This avoids spending connectTimeoutMS on each unavailable server during each scan.
This value MUST be 5000 ms, and it MUST NOT be configurable.
Single-threaded clients MUST scan all servers synchronously, inline with regular application operations. Before each operation, the client checks if heartbeatFrequencyMS has passed since the previous scan ended, or if the topology is marked "stale"; if so it scans all the servers before selecting a server and performing the operation.
Selection failure triggers an immediate scan. When a client that uses single-threaded monitoring fails to select a suitable server for any operation, it scans the servers, then attempts selection again, to see if the scan discovered suitable servers. It repeats, waiting minHeartbeatFrequencyMS after each scan, until a timeout.
If the topology is a replica set, the client attempts to contact the primary as soon as possible to get an authoritative list of members. Otherwise, the client attempts to check all members it knows of, in order from the least-recently to the most-recently checked.
When all servers have been checked the scan is complete. New servers discovered during the scan MUST be checked before the scan is complete. Sometimes servers are removed during a scan so they are not checked, depending on the order of events.
The scanning order is expressed in this pseudocode:
scanStartTime = now()
# You'll likely need to convert units here.

Supplied entries
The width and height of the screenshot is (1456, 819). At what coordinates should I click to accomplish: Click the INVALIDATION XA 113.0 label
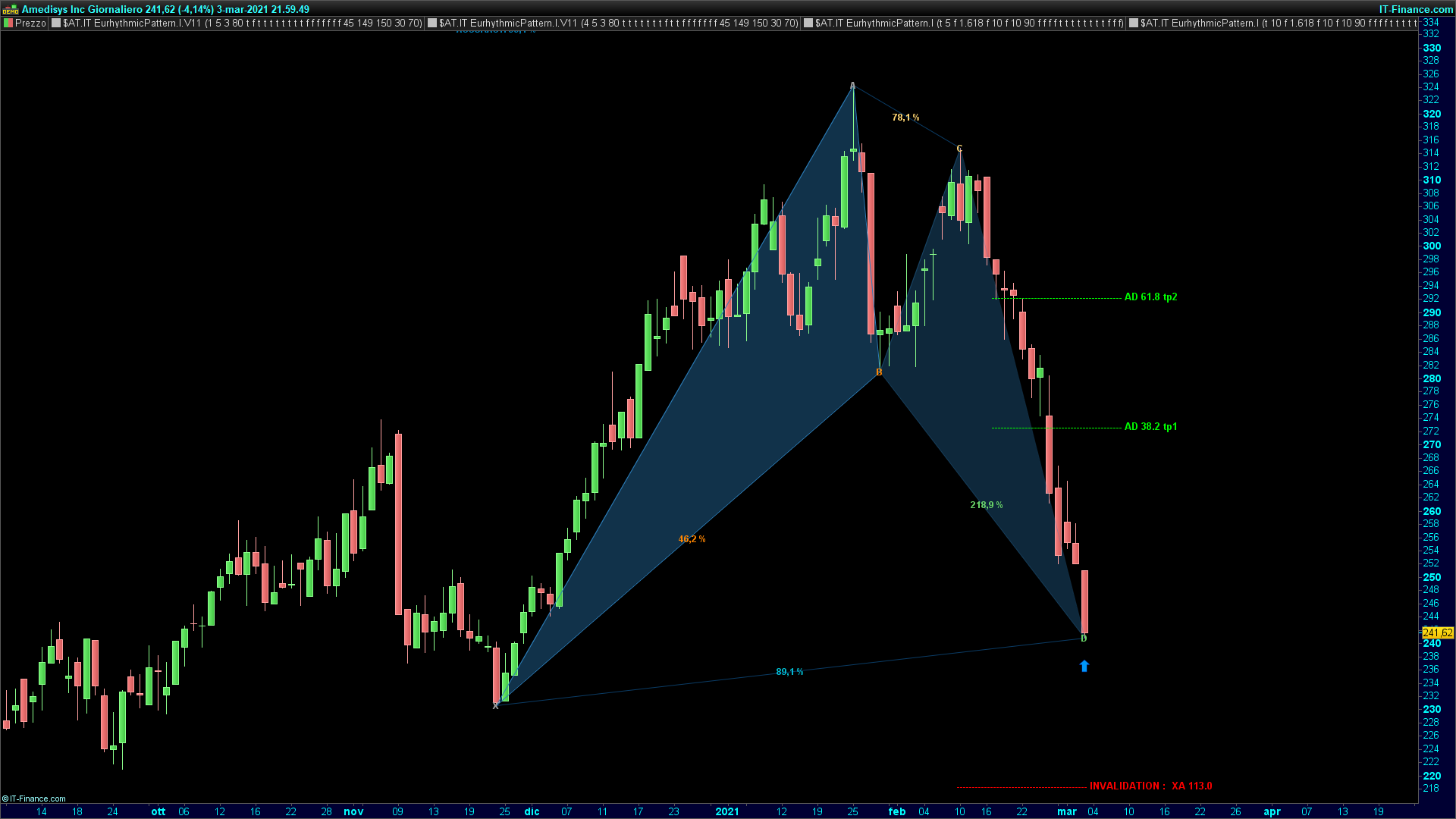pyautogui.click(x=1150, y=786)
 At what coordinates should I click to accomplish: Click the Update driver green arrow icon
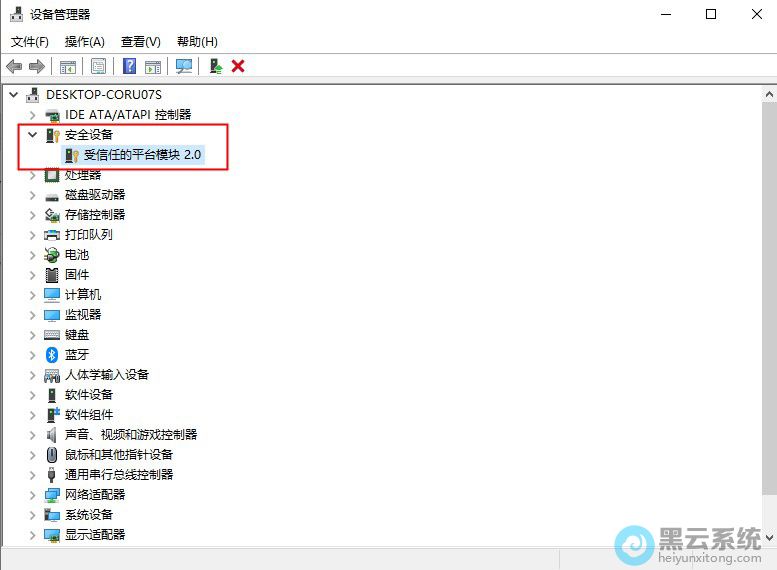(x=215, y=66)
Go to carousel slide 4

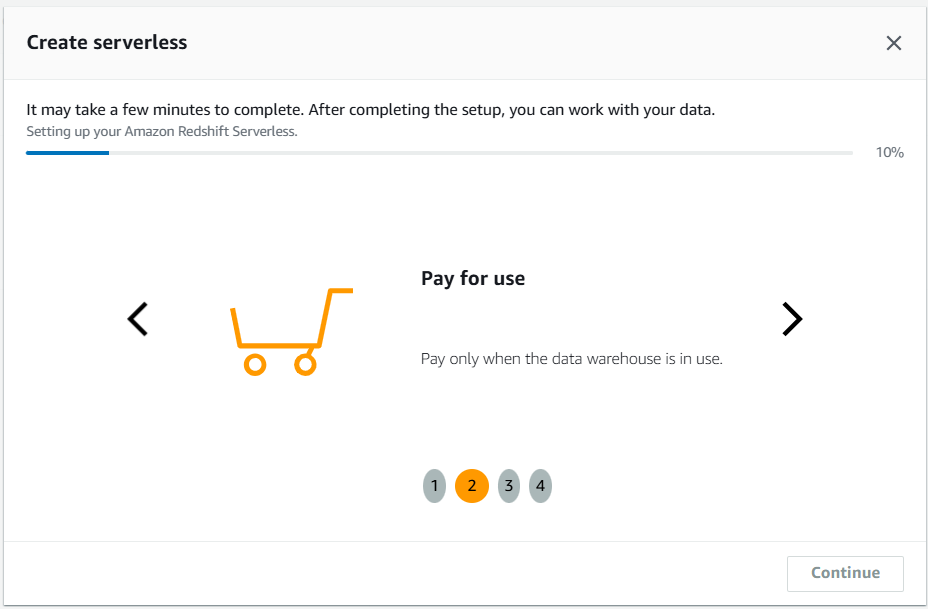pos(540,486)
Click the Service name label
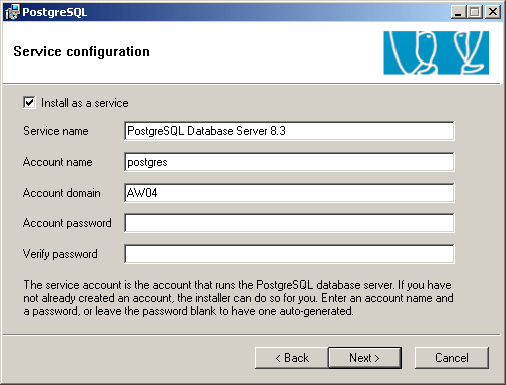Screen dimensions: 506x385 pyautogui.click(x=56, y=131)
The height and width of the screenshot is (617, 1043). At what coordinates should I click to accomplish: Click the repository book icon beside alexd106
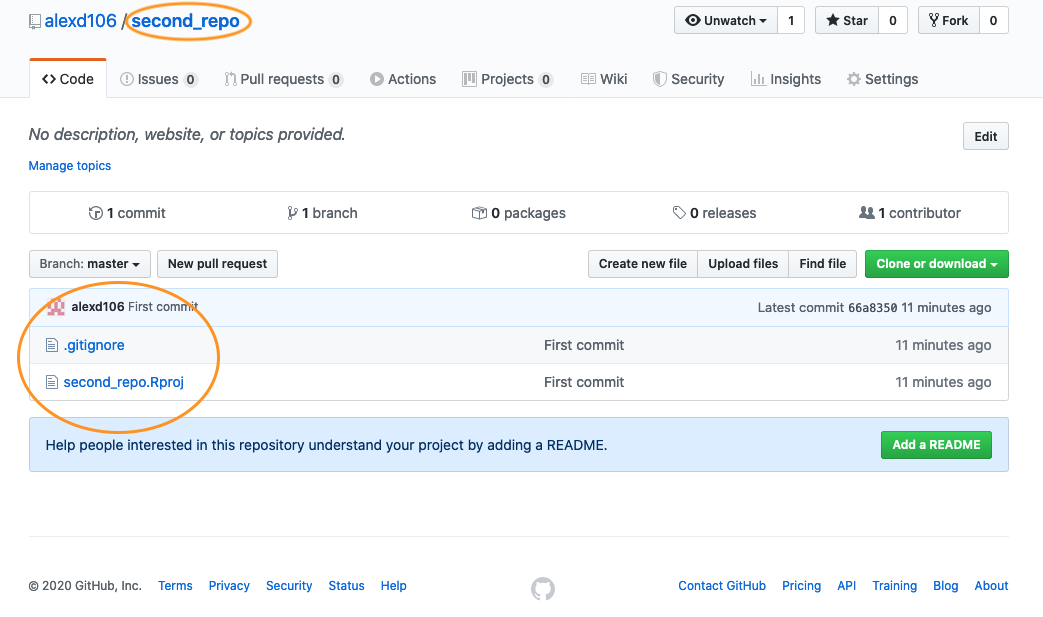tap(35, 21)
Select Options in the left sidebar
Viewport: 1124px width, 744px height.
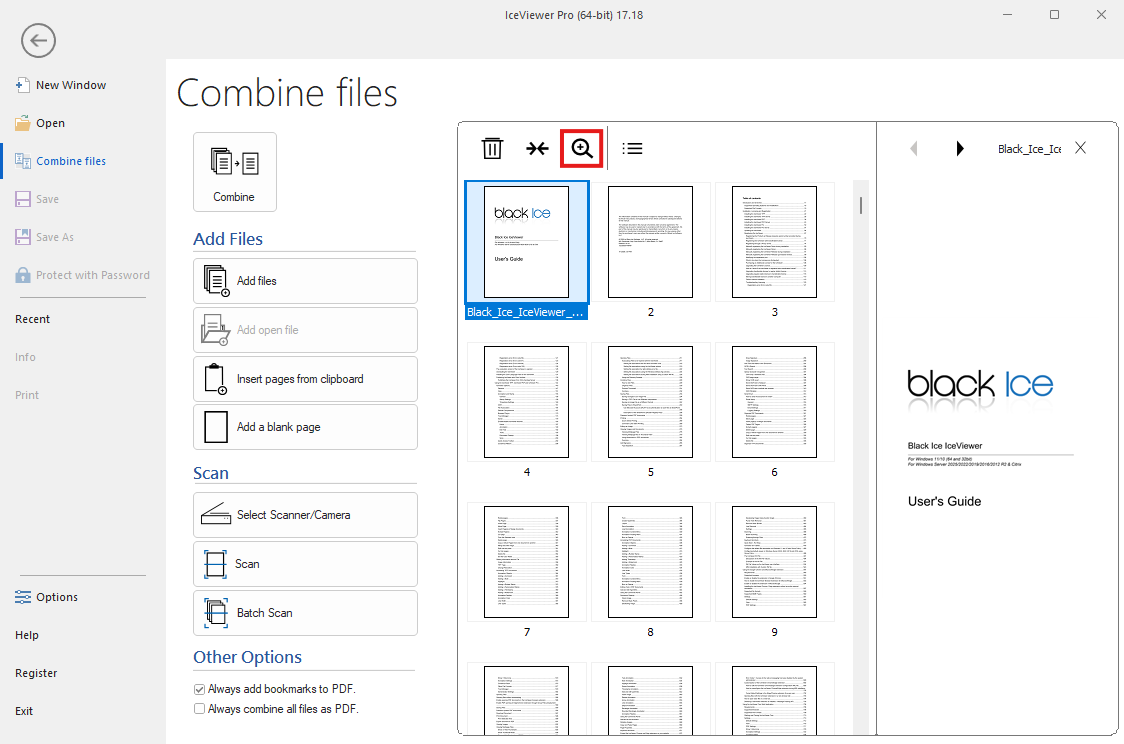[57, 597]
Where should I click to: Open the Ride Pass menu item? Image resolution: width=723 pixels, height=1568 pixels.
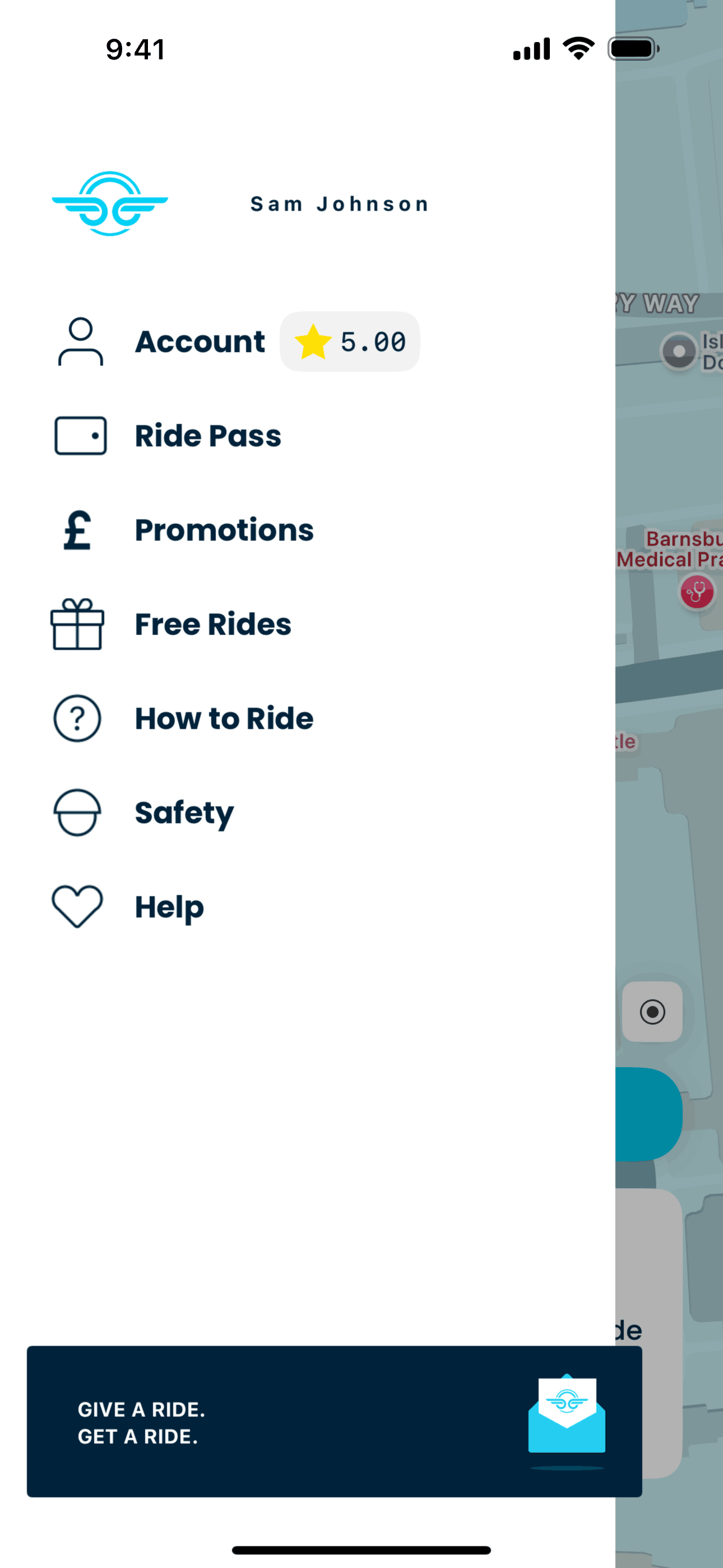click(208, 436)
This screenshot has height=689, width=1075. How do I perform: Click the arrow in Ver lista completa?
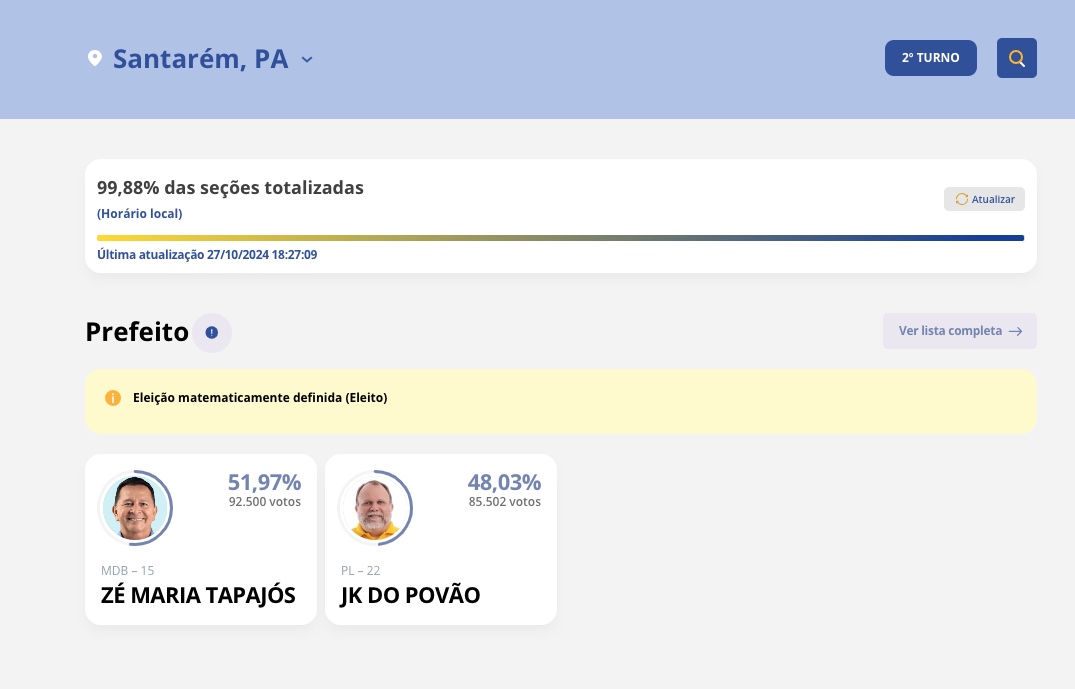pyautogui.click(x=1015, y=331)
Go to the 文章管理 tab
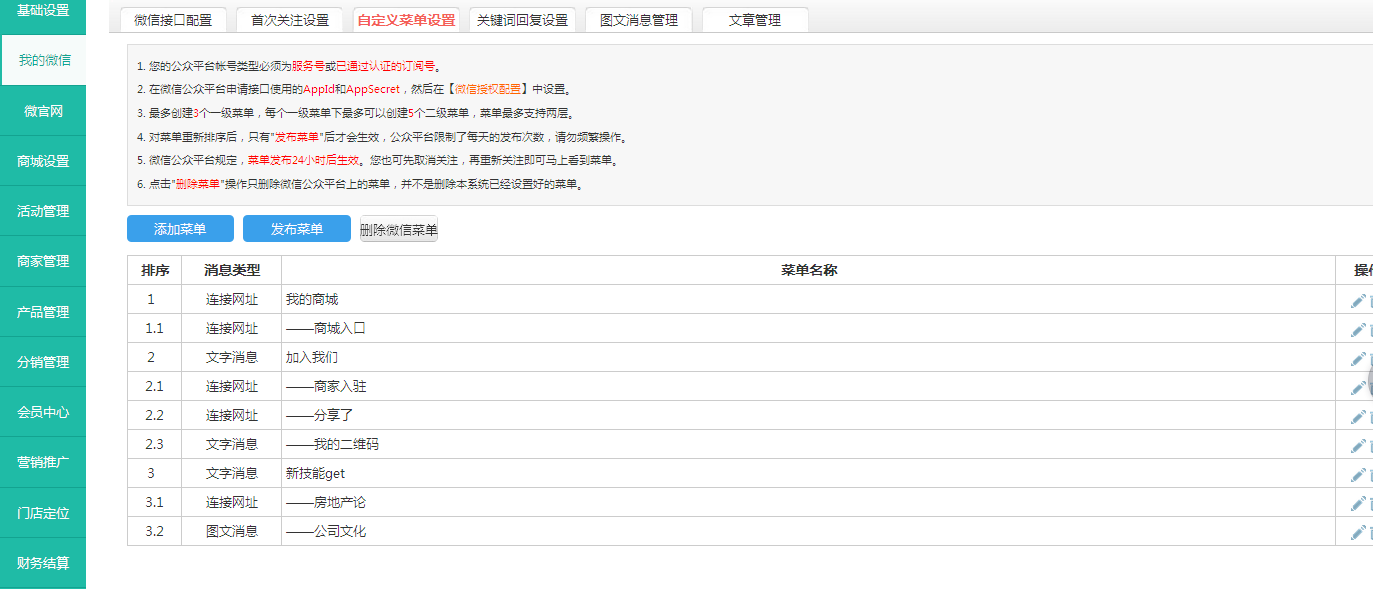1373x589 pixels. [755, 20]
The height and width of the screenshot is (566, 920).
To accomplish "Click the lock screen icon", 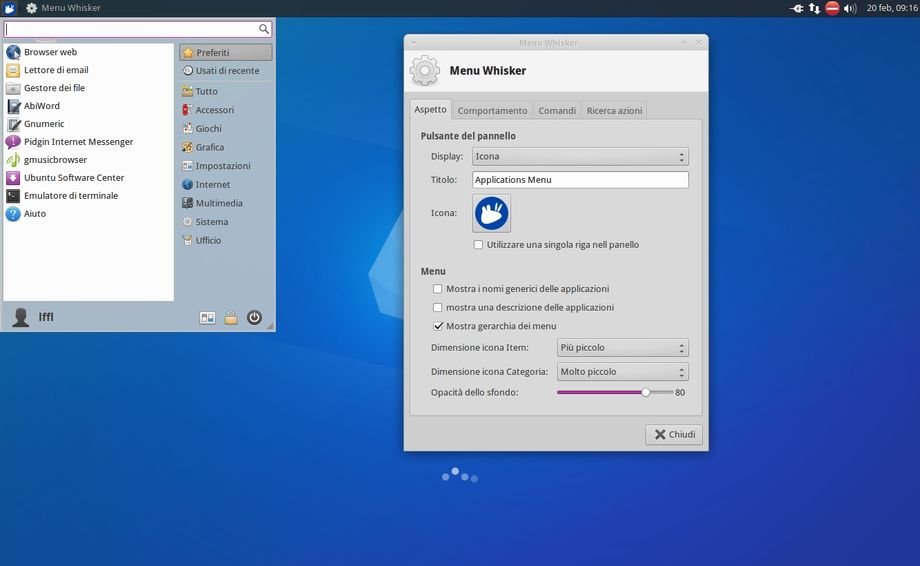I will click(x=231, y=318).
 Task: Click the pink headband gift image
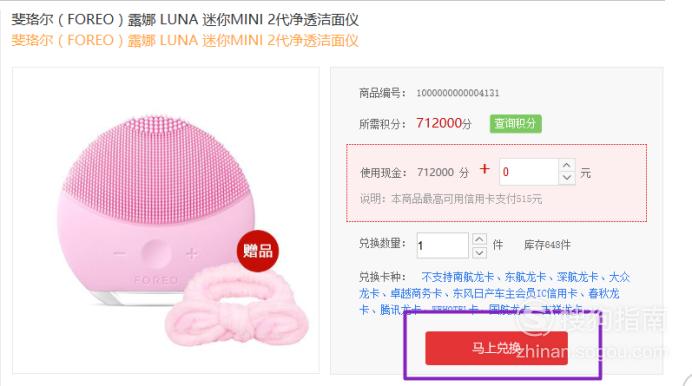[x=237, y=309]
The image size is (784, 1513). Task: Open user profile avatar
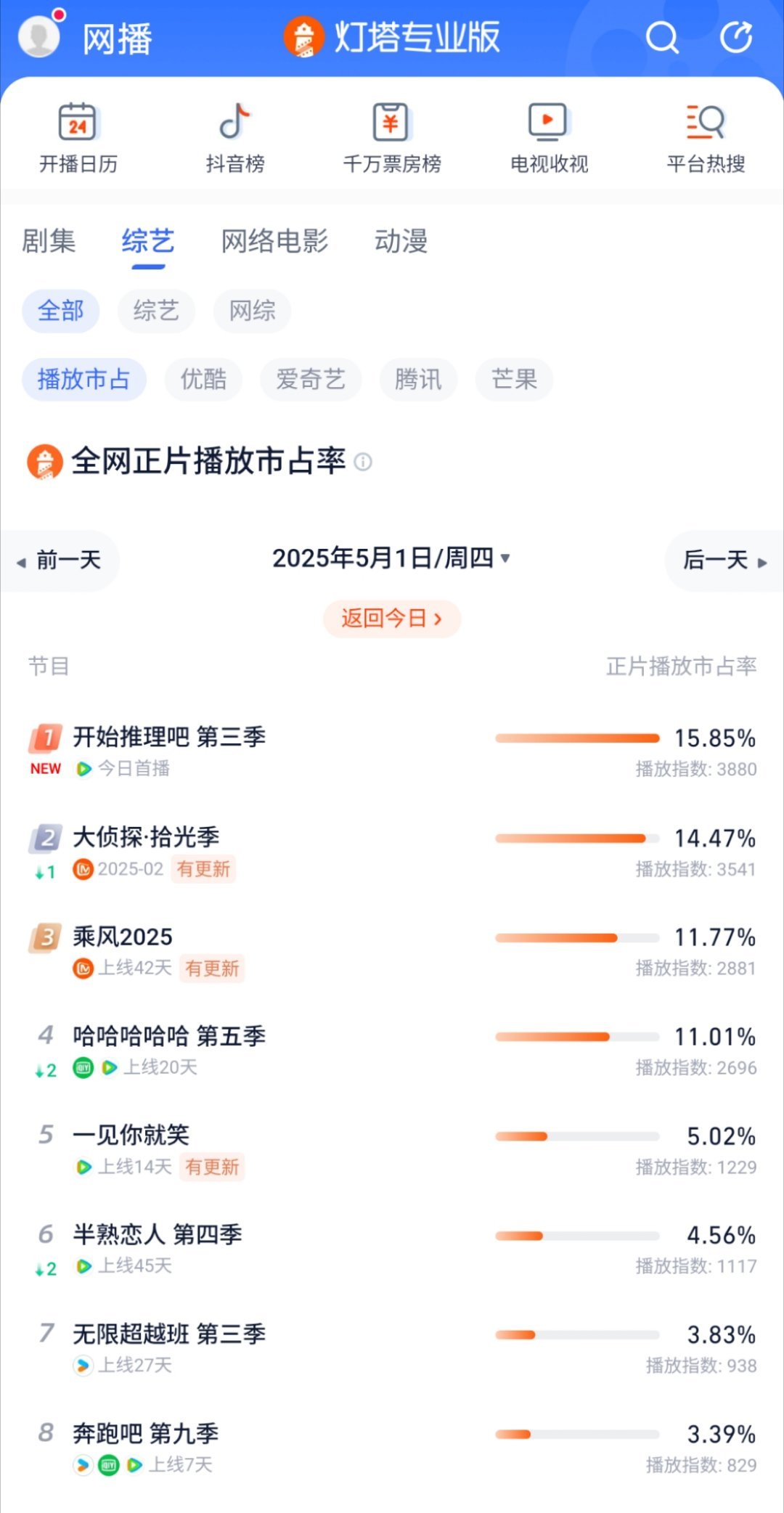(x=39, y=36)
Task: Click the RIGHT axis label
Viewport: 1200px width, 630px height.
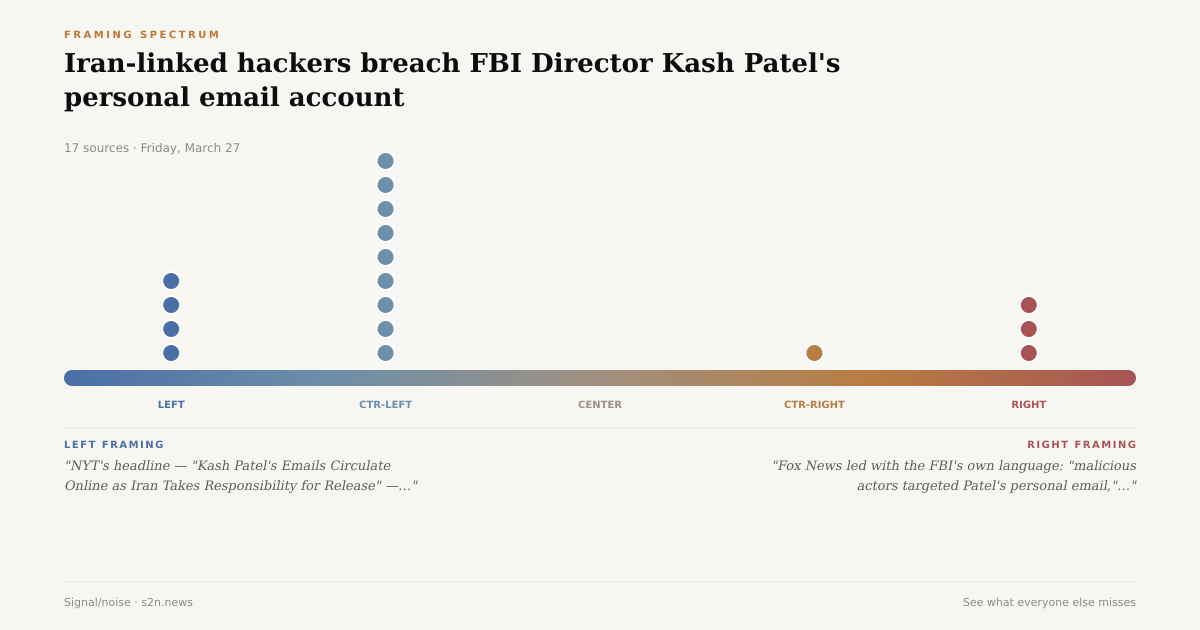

Problems and tasks
(1) In the server-monitoring passage, whom does the client try to contact first when the topology is a replica set?
(2) Reproduce the stretch of the server-monitoring passage from "If the topology is a" through "order of events.".
Rely only on the server-monitoring passage, not the rows.

Results by task
(1) The primary, as soon as possible.

(2)
If the topology is a replica set, the client attempts to contact the primary as soon as possible to get an authoritative list of members. Otherwise, the client attempts to check all members it knows of, in order from the least-recently to the most-recently checked.
When all servers have been checked the scan is complete. New servers discovered during the scan MUST be checked before the scan is complete. Sometimes servers are removed during a scan so they are not checked, depending on the order of events.